In the code to create the LUT, how did you get the multiply function to output U8s?
04-18-2024 05:39 PM
@paul_a_cardinale wrote:
In the code to create the LUT, how did you get the multiply function to output U8s?
Right click the node, Properties, then Output Configuration.
04-19-2024 08:03 AM - edited 04-19-2024 08:05 AM
what I like about the LUT approach in Message 16 is that it appears that paralleleization can be turned on for the two nested For Loops, and it appears to be significantly faster, than with out
@altenbach wrote:
@paul_a_cardinale wrote:
To be extra fancy, it should take into account gamma (that would probably slow it down to a crawl).In my code, all you probably need is a nonlinear LUT to take gamma into account, but I have not tried that.
- gamma correction is often just an implementation of Output = Input**(x), where ** means "to the power of"
- we use this to brighten or dark images, so a user can better interpret an image
- So, in a very naive way, I would just put in the following , with y limited to 1 to +Inf in order to "darken" the image
- values between 0 and 1 would "brighten" the image, but you have to take some extra care of maximum value overflowing, and I can't remember at the moment, how I have done this before
attached as Labview 2020
04-19-2024 08:30 AM
@altenbach wrote:
@paul_a_cardinale wrote:
To be extra fancy, it should take into account gamma (that would probably slow it down to a crawl).In my code, all you probably need is a nonlinear LUT to take gamma into account, but I have not tried that.
That was my initial thought too. But seems to be more complicated than that. First the gamma has to be backed out, then the weighted average taken, then the gamma reapplied. I think that would take 3 LUTs; and my guess is that they would have to be fatter than 8-bits in order to prevent quantization artifacts.
04-19-2024 08:40 AM
@alexderjuengere wrote:
what I like about the LUT approach in Message 16 is that it appears that paralleleization can be turned on for the two nested For Loops, and it appears to be significantly faster, than with out
@altenbach wrote:
@paul_a_cardinale wrote:
To be extra fancy, it should take into account gamma (that would probably slow it down to a crawl).In my code, all you probably need is a nonlinear LUT to take gamma into account, but I have not tried that.

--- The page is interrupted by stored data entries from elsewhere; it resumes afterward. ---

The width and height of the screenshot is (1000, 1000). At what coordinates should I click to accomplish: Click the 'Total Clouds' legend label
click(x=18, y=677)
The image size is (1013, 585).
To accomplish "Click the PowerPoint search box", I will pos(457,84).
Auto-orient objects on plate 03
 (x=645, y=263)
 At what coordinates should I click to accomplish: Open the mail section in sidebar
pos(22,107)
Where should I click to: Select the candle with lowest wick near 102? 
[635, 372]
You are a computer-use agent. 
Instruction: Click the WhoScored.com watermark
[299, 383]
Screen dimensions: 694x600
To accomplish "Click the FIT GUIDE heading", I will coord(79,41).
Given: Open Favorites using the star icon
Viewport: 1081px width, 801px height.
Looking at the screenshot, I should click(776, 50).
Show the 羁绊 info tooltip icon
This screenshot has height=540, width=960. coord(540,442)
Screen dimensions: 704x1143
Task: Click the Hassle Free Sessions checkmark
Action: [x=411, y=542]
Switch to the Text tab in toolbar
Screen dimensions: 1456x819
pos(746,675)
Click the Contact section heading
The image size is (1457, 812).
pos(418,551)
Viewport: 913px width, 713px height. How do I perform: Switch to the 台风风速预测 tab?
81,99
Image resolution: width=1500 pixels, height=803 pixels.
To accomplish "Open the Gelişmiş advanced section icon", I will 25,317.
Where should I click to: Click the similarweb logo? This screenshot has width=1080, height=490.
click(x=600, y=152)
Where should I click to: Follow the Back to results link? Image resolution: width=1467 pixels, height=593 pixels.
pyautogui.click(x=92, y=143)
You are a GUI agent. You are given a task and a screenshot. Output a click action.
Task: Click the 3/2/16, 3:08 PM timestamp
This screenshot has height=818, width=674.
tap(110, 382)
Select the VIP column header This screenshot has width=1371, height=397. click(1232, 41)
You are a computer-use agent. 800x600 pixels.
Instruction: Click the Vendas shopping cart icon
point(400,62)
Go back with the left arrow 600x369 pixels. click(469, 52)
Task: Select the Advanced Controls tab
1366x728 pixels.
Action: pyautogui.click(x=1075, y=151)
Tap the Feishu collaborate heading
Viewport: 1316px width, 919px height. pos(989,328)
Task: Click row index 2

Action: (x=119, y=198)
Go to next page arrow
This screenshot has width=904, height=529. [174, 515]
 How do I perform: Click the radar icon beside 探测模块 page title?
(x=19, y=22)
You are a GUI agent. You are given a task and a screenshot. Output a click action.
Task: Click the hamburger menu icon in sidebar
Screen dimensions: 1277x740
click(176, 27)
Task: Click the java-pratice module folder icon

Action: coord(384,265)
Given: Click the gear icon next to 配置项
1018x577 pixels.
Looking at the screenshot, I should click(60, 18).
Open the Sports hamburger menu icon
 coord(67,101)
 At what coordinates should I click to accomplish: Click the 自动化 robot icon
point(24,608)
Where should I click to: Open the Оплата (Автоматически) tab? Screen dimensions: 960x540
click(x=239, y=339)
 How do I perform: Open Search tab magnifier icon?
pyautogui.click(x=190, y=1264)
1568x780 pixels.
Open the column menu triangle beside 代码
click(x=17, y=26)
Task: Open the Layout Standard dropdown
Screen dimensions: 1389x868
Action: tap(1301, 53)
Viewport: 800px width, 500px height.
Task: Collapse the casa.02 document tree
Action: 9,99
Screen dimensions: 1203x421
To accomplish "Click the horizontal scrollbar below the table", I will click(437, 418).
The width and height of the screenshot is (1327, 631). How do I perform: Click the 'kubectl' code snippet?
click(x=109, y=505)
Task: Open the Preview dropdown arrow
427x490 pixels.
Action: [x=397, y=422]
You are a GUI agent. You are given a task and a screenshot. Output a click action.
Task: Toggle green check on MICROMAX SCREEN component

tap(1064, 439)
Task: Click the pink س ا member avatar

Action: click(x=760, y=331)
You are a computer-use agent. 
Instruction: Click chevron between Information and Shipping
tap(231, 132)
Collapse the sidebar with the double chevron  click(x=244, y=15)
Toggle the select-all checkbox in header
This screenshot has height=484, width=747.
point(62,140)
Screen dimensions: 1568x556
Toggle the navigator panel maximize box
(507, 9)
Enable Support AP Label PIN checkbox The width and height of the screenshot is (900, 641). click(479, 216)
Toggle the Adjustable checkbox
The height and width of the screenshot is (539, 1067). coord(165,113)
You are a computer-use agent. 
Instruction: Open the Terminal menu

- gamma correction is often just an implementation of Output = Input**(x), where ** means "to the power of"
- we use this to brighten or dark images, so a user can better interpret an image- So, in a very naive way, I would just put in the following , with y limited to 1 to +Inf in order to "darken" the image
- values between 0 and 1 would "brighten" the image, but you have to take some extra care of maximum value overflowing, and I can't remember at the moment, how I have done this before
attached as Labview 2020
But we're not talking about applying a gamma.
I want to interpolate pixels. But simply interpolating the tristimulus values is not accurate because those values are not directly proportional to the light levels. The gamma must be backed out, the interpolation performed, then the gamma reapplied; and this must be done for each pixel.
04-19-2024 09:27 AM - edited 04-19-2024 09:33 AM
@alexderjuengere wrote:
what I like about the LUT approach in Message 16 is that it appears that paralleleization can be turned on for the two nested For Loops, and it appears to be significantly faster, than with out
I would strongly recommend to only parallelize the outer FOR loop. Once every core works on one of the inner loop stacks, there is nothing left to further parallelize.
The parallelization overhead is smallest on the outermost loop, but we still need to carefully test everything to make sure it is really faster. For example the parallelization will have many copies of the LUT and the CPU cache will get tighter.
(For example, during testing, I had a version that did the three colors in a parallel FOR loop and it was an order of magnitude slower than the unrolled version.)
As a further comment, you can eliminate the local variable and sequence frame in the caller by just enabling "clear indicators when called".